Excerpts from a dataset:
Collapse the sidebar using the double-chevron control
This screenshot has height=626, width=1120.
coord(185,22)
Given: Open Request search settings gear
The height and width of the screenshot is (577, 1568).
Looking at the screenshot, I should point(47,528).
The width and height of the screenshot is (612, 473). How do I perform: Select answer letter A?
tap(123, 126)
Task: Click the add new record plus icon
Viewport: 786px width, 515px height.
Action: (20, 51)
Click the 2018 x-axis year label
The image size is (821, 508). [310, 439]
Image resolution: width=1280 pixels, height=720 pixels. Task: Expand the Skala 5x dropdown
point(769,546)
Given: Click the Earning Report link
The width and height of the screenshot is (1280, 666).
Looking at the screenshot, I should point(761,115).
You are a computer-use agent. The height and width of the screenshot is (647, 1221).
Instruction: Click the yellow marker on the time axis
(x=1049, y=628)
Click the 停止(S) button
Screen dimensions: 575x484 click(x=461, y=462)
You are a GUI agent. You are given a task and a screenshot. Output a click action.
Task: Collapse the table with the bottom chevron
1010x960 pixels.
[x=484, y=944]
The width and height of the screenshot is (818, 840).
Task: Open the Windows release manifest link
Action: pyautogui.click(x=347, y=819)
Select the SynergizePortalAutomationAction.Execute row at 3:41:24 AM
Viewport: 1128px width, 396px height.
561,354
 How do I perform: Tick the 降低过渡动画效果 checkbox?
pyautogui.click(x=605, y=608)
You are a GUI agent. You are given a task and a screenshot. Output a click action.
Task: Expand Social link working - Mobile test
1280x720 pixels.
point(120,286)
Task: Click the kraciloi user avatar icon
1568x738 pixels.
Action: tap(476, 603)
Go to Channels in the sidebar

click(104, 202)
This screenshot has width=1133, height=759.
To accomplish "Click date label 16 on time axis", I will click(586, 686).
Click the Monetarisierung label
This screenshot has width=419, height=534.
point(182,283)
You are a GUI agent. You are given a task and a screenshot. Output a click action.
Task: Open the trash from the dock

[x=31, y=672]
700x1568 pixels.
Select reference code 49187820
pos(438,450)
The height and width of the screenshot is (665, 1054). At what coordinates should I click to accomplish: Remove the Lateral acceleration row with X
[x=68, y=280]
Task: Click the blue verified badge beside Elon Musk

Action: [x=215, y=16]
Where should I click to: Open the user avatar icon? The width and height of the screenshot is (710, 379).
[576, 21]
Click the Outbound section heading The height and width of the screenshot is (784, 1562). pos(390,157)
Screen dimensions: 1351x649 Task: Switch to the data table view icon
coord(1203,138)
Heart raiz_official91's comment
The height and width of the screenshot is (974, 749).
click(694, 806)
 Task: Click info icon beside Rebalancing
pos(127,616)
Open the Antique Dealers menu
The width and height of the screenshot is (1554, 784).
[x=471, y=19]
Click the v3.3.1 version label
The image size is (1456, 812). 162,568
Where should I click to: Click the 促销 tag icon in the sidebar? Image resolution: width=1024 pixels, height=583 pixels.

» **WHAT IS BEING ASKED**: Beginning with the line that contains "The height and width of the screenshot is (974, 749).", repeat every line through the end of the records and nothing more.

» **RESULT OF THIS TASK**:
The height and width of the screenshot is (974, 749).
click(694, 806)
 Task: Click info icon beside Rebalancing
pos(127,616)
Open the Antique Dealers menu
The width and height of the screenshot is (1554, 784).
[x=471, y=19]
Click the v3.3.1 version label
The image size is (1456, 812). 162,568
Where should I click to: Click the 促销 tag icon in the sidebar? Image resolution: width=1024 pixels, height=583 pixels.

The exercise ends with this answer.